The reported description of Israeli Prime Minister Benjamin Netanyahu as a "chickenshit" by a senior administration official has set off a rhetorical exchange between Speaker John A. Boehner and the White House.
That unnamed official was quoted by The Atlantic as having said, "The thing about Bibi is, he's a chickenshit."
"I am tired of the administration’s apology tour. The president sets the tone for his administration. He either condones the profanity and disrespect used by the most senior members of his administration, or he does not," Boehner said in a statement Wednesday. "It is time for him to get his house in order and tell the people that can’t muster professionalism that it is time to move on.”
White House Press Secretary Josh Earnest told reporters that Boehner has had previous "salty" word choices of his own.
"It's an interesting observation by the speaker of the House who, you all know, has a penchant for using some pretty salty language himself. So, it's a little rich to have a lecture about profanity from the speaker of the House," Earnest said, referring to reported comments Boehner made about Senate Majority Leader Harry Reid, D-Nev., during the fiscal cliff battle.
Earnest disavowed the remark in question.

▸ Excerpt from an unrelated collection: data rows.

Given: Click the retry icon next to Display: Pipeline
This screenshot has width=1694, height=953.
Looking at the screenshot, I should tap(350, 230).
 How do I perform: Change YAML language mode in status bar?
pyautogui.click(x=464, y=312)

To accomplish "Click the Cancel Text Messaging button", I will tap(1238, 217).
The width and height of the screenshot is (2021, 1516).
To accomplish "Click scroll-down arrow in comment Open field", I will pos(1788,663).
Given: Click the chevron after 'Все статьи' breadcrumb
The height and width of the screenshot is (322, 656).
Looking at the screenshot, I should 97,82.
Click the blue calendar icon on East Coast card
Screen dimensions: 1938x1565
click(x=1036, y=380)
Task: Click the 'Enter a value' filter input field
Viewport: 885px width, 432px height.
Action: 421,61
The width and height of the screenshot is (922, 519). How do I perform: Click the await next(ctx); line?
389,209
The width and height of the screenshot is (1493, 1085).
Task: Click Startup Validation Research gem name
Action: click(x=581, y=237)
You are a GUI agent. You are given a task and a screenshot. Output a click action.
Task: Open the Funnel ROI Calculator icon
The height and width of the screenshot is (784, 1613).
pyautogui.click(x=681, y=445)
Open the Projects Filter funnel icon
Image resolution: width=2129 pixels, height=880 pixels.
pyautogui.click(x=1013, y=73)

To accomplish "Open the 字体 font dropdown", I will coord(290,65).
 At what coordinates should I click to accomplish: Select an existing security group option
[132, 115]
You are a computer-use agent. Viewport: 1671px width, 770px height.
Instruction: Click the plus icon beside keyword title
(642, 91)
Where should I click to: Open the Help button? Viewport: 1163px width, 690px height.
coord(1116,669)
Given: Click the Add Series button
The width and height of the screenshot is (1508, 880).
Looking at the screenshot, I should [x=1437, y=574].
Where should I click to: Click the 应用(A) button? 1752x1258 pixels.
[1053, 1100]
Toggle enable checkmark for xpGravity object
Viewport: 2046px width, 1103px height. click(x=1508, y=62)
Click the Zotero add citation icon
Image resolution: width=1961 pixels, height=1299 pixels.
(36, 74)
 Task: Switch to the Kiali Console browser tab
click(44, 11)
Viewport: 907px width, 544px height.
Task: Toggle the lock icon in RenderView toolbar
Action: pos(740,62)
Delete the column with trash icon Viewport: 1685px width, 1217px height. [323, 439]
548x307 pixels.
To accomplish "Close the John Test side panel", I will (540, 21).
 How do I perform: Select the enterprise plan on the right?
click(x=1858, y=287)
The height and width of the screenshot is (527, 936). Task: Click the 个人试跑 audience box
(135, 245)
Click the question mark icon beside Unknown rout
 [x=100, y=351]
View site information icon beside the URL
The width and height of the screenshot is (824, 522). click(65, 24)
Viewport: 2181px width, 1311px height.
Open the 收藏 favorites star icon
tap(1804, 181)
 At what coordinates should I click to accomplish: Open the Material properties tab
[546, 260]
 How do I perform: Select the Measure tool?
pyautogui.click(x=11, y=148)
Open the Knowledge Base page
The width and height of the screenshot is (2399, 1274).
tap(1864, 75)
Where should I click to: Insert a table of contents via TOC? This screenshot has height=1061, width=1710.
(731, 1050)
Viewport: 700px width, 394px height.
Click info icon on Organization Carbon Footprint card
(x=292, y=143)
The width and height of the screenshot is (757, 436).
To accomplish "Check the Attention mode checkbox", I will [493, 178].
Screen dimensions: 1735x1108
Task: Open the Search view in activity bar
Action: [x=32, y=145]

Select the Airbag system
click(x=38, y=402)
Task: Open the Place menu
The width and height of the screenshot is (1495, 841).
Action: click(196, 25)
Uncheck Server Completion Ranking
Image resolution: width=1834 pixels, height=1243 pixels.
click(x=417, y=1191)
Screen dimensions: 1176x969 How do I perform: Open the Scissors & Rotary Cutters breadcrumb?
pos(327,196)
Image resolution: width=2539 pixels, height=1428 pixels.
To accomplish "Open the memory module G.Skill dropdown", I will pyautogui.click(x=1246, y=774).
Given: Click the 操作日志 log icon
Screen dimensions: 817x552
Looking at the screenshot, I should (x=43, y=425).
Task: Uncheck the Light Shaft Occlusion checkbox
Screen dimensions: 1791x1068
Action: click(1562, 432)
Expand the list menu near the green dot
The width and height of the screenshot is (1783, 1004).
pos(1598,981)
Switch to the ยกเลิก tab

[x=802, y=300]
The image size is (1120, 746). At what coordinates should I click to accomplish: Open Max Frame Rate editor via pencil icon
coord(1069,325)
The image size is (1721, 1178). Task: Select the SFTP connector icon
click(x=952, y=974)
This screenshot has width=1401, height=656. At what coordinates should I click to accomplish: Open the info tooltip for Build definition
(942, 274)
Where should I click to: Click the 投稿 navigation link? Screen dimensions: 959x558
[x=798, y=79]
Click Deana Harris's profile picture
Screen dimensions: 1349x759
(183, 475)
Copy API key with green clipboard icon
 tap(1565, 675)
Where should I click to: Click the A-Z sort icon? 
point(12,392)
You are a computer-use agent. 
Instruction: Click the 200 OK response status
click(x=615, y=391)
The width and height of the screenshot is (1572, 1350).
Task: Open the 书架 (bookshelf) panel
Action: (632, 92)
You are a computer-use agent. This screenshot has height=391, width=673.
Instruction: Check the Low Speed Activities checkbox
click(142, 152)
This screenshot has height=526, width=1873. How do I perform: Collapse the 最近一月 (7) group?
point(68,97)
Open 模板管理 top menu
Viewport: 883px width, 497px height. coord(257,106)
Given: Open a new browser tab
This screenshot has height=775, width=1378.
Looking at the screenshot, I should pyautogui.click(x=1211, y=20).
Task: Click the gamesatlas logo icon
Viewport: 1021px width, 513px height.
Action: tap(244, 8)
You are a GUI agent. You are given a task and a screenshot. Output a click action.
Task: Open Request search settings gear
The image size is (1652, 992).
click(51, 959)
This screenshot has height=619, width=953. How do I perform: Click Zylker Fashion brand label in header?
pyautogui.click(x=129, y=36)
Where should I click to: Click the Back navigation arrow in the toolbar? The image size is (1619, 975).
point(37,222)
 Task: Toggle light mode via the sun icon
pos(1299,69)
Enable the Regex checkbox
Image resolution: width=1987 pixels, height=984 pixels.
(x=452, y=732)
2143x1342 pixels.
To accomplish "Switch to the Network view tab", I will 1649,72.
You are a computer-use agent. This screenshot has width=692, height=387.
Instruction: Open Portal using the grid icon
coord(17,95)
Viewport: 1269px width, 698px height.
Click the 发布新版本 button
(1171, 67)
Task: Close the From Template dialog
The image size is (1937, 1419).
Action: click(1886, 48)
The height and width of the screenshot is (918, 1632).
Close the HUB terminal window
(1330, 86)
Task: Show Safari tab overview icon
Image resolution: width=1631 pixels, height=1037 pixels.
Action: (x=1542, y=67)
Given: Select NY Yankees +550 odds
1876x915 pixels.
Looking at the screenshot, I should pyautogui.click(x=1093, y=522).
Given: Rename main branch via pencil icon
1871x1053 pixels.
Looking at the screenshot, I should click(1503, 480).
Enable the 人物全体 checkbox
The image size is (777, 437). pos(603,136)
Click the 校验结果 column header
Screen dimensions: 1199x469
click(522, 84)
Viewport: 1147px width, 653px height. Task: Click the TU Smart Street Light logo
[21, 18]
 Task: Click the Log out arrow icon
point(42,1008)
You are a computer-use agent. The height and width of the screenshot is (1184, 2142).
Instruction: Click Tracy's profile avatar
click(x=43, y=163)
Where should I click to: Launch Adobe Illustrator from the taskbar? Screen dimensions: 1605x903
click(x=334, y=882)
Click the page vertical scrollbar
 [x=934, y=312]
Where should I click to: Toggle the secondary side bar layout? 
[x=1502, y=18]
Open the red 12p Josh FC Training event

"The fact is that comments like that do not reflect the administration's view, and we do believe that they are counterproductive. The prime minister and the president have forged an effective partnership. They consult closely and frequently, and did so as recently as this month here at the White House in the Oval Office," Earnest said. "That close relationship does not mean that we paper over our differences. The fact is the United States has repeatedly made clear our view that settlement activity ... is illegitimate and only serves to complicate efforts to achieve a two-state solution in the region."
"This is a critically important relationship. The United States is as committed as it has ever been to protecting the security of Israel," Earnest said, highlighting the number of conversations between President Barack Obama and Netanyahu.
House Majority Leader Kevin McCarthy said in his own statement the comment could affect the relationship between the two countries.
"I call on President Obama to firmly repudiate these views and to instruct his staff that such comments are completely unacceptable," the California Republican said. "No ally of the United States is perfect. Nor is any American administration. But responsible Presidents ensure their advisors work through policy differences with our closest partners respectfully and through the appropriate channels. Anonymous insults directed at allied leaders and delivered through the media are unprofessional, disgraceful, and undermine America’s interests by calling into question America’s reliability as a partner."
On the Senate side, Republicans Lindsey Graham of South Carolina and John McCain of Arizona also weighed in.
"Apparently the Obama Administration does not believe it has enough problems on its hands dealing with America’s enemies in the Middle East — it also wants to insult and alienate our allies. That does nothing but harm to America’s national security interests, and President Obama must put an end to it immediately," Graham and McCain said.